**YOUR INSTRUCTIONS**
Look through the lines below and extract each one that contains "Spray".

(Saved entries)
---

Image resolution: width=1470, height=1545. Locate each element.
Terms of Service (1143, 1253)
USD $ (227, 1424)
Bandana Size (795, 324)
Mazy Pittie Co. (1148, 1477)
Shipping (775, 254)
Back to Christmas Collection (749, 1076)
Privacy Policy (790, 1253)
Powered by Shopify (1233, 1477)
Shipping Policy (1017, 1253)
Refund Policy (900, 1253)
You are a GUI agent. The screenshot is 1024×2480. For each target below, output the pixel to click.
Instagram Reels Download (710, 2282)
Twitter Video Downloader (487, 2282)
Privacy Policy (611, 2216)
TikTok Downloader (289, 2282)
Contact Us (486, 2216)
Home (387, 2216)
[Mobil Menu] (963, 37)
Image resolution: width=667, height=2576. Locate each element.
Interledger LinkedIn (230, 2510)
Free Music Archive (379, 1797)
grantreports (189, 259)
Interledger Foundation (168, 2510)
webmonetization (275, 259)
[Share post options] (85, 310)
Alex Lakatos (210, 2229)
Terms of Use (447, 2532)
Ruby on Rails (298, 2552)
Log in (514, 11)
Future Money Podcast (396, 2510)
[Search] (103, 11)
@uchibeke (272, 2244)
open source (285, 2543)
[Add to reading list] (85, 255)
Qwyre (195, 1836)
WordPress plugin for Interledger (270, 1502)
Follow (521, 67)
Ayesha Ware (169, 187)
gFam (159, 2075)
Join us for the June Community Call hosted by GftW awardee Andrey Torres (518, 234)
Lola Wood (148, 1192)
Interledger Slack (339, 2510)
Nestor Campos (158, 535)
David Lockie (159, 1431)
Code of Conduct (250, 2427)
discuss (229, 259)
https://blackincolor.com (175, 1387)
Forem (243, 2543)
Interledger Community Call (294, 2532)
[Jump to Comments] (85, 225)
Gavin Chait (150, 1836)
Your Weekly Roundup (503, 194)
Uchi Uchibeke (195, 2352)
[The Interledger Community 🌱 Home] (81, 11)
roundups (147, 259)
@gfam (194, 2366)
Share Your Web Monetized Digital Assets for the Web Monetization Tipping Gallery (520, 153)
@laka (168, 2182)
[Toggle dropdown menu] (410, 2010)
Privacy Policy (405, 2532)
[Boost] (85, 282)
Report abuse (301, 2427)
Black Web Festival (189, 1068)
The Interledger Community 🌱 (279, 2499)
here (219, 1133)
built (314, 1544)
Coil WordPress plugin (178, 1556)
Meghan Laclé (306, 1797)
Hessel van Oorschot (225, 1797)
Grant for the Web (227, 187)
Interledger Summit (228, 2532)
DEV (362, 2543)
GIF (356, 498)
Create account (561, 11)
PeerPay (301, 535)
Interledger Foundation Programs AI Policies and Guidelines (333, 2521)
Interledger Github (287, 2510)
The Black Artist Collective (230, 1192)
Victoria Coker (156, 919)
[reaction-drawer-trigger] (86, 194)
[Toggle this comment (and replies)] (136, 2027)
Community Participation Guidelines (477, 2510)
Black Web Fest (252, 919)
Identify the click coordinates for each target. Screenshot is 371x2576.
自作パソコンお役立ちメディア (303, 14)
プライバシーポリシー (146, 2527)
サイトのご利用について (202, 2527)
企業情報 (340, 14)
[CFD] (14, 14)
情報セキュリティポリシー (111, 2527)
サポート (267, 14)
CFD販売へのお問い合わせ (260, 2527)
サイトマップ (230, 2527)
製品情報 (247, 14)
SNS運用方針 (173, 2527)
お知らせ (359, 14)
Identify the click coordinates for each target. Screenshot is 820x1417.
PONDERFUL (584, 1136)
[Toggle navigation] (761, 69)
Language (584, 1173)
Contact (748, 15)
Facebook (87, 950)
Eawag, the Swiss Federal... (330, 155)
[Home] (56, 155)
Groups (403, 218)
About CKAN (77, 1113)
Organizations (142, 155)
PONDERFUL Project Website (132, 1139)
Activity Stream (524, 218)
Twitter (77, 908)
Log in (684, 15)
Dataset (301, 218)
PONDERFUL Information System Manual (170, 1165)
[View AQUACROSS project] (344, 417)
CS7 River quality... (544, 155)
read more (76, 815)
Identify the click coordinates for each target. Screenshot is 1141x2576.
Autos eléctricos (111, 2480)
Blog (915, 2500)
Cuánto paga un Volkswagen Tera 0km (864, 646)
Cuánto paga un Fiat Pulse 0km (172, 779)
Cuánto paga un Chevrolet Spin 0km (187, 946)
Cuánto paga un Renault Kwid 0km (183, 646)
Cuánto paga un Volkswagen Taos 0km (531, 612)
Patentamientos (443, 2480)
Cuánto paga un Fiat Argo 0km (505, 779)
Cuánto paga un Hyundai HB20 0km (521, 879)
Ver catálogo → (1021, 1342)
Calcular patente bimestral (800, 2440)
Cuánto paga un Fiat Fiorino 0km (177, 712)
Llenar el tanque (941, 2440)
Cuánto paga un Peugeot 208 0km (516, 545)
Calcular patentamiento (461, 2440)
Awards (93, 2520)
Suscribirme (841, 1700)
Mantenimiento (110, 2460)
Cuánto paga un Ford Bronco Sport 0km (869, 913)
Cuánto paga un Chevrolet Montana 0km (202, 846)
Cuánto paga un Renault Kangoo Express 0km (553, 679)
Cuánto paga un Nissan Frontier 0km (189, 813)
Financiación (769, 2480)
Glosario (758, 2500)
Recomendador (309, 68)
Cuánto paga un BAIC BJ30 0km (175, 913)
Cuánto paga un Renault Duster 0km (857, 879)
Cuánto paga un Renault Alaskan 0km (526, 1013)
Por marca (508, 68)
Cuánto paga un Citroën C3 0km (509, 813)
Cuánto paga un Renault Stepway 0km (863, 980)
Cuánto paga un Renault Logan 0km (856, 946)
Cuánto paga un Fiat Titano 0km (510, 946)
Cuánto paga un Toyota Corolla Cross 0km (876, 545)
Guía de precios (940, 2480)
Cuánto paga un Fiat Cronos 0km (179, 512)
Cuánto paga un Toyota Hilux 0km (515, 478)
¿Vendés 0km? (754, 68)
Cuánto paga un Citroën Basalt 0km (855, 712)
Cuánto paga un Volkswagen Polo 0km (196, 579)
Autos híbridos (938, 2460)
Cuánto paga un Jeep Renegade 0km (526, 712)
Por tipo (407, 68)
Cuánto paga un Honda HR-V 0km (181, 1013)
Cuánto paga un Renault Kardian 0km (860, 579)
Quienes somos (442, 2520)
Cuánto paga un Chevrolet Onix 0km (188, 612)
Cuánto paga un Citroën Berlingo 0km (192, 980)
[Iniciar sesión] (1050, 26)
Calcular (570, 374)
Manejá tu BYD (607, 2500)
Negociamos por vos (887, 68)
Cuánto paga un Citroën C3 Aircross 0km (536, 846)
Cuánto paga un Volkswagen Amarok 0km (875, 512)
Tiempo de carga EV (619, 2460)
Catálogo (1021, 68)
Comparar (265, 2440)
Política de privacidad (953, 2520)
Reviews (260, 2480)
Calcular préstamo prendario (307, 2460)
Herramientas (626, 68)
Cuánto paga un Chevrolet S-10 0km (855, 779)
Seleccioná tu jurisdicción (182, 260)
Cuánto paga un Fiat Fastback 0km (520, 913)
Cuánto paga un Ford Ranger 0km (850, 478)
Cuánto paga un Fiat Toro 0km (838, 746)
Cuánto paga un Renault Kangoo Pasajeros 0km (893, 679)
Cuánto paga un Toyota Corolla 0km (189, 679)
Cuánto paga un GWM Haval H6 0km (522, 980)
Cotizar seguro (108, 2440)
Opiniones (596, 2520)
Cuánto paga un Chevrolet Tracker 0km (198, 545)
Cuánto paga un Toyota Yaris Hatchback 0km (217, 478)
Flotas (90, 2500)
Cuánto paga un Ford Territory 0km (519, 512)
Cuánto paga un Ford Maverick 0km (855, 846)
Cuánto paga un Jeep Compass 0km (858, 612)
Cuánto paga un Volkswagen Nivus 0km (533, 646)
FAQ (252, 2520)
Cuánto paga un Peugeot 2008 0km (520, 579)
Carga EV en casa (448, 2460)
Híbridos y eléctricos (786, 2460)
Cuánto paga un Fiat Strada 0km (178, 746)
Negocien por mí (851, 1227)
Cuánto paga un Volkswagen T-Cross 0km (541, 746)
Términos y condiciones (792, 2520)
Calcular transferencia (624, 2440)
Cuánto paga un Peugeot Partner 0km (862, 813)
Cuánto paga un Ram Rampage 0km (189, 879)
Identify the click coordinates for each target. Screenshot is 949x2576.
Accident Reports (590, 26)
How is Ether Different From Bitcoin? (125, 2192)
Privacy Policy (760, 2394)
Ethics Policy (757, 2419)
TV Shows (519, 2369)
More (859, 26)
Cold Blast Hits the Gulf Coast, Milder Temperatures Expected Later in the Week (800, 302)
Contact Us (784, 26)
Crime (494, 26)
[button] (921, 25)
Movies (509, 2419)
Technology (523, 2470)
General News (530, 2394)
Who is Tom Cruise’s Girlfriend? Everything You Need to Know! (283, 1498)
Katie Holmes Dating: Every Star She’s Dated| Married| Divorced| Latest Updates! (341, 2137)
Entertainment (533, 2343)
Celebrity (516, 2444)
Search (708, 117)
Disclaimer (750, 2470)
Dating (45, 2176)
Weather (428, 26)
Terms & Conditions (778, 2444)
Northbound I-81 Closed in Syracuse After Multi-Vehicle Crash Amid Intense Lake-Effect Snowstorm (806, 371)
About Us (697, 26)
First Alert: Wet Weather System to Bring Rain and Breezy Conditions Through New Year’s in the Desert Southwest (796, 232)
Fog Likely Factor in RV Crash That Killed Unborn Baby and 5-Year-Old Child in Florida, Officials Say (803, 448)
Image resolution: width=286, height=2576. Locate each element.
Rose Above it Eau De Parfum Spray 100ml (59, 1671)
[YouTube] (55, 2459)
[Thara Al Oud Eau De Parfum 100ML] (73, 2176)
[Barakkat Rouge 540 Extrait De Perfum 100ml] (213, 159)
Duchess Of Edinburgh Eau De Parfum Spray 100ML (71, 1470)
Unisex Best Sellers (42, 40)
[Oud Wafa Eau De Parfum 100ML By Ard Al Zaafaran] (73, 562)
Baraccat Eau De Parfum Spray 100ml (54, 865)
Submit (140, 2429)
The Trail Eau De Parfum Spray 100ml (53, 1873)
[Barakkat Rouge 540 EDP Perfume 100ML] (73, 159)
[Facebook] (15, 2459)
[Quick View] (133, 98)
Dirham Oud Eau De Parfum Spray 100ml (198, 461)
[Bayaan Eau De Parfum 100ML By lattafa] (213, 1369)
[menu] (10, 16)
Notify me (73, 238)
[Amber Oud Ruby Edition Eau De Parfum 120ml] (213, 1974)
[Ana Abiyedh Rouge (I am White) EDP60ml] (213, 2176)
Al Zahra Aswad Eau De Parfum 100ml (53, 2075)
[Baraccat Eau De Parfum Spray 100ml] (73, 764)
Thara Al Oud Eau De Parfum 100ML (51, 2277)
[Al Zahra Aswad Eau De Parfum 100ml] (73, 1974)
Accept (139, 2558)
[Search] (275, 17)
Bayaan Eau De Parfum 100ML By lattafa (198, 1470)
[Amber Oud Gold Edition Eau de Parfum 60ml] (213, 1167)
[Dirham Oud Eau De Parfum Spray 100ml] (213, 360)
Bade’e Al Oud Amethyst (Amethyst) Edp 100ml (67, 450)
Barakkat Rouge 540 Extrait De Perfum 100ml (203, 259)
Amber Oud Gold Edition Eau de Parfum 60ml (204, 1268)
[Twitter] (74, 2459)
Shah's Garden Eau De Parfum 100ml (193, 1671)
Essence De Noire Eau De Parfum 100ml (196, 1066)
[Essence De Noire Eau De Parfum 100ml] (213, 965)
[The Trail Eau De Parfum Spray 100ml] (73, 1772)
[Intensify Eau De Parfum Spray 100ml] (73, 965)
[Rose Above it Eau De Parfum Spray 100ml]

---

**RESULT FOR THIS TASK**
Rose Above it Eau De Parfum Spray 100ml (59, 1671)
Duchess Of Edinburgh Eau De Parfum Spray 100ML (71, 1470)
Baraccat Eau De Parfum Spray 100ml (54, 865)
The Trail Eau De Parfum Spray 100ml (53, 1873)
Dirham Oud Eau De Parfum Spray 100ml (198, 461)
[Baraccat Eau De Parfum Spray 100ml] (73, 764)
[Dirham Oud Eau De Parfum Spray 100ml] (213, 360)
[The Trail Eau De Parfum Spray 100ml] (73, 1772)
[Intensify Eau De Parfum Spray 100ml] (73, 965)
[Rose Above it Eau De Parfum Spray 100ml]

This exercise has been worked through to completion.